The use falls far below its potential.
When personalisation is overvalued and organisations forget about context, then you aren't going to offer value. If you don't provide clear value in a contextual way then an email with my name in it isn’t going to make me reconsider the purchase.
Not to mention, this overweighted influence creates a gulf between creative marketing and technical marketing - when in reality the two should underpin and support each other.
Every business needs an idea at the core. That idea needs to be positioned correctly. You can have an innovative idea, but if you can't position it correctly, you won't be able to sell it effectively.
By looking at your core offering and focussing it around what your core customer wants, you will be able to achieve a contextual match with them.
To do this you need to understand where you sit in the market and who your buyer personas are. This is where having an optimised CRM comes in.
A CRM can do more than place somebody's name at the top of an email. With respect to personalisation and contextualisation, the software can show:
This is incredibly valuable but it's mainly qualitative data that tells you about the interactions of your prospects post engagement.
What a lot of data can’t do is make your content good, your tone of voice pitch-perfect or your brand highly engaging.
If every brand or piece of content was driven by data-driven insights alone we would end up with boring content about innovation, speed, and work harder not smarter.
In reality that is a lot of the content we see produced and it's boring AF. We get so caught up in comparing the mechanics of the process that we become myopic.
Studying data read time based on content length, CTR improvement based on button colour tests, and social engagement based on posting time are all good things to do… but only if you first ask “is this content actually any good?“
Technically optimised content perfected for SEO, length, and technical personalisation would read like utter gibberish to a human.
A great lead generation campaign means nothing if the product is poor and a great brand campaign is wasted if it is aimed at the wrong market.
We need to get away from measuring and personalising using tech and first figure out what we offer, what the client wants and what we are as an entity.

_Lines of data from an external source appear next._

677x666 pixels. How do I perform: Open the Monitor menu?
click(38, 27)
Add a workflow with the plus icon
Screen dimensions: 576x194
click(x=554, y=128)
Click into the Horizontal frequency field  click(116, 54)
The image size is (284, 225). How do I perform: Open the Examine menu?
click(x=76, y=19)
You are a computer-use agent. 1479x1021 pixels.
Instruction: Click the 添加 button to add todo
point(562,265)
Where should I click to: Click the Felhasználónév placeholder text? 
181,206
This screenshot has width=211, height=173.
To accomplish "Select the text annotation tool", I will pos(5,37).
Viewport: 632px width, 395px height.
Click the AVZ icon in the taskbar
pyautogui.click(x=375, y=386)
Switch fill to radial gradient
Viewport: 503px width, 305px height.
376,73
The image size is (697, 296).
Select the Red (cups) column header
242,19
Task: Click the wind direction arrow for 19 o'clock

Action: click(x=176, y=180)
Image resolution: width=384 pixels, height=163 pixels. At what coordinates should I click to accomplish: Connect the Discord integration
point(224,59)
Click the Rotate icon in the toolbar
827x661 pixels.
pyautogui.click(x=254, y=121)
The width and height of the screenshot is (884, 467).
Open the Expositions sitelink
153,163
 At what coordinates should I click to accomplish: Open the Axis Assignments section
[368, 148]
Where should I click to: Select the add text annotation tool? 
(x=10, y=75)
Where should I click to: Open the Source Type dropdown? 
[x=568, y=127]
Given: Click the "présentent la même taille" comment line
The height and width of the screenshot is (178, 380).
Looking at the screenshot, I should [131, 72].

Only then should we begin bringing the data in to back that up.
Start with your core foundations. Create strong content. Reference your buyer personas.
Then, you can use your CRM to remove friction from processes.
We speak a lot about lead scoring and playbooks at Six & Flow, but they are very misunderstood and incorrectly used in organisations.
A lead score is a way of looking at several different data points in the system and using them to create an indicator for your team.
But people tend to create one score and then think ” oh well they score high! I better do something!” But they don’t actually qualify what the score means. Is it a qualification score? A quality score? An engagement score? If you don’t know this then it's just another number.
We advise that you use HubSpot to create multiple scores that are linked to your core offering and help to show the various facets of your prospect's interactions with you.
Once you have these you can use the score to segment and understand your audience. AND, leverage one of the HubSpot superpowers - automation.
In HubSpot you can automate actions such as email sends, task creation, and much much more. But you need appropriate triggers to make this happen. By having multiple scores that indicate behaviours of your prospects you can then begin to automate the entire process in a way that is effective.
Unless you have done the work to understand your company, your offering, and your positioning... no amount of personalisation or automation will help.
If you understand your company and can plug in a CRM then you can really drive performance.
So let's stop just focussing on the personalisation of the process and think about how you can really drive a personal, contextual, quality experience built on a deep understanding of your company and your prospects.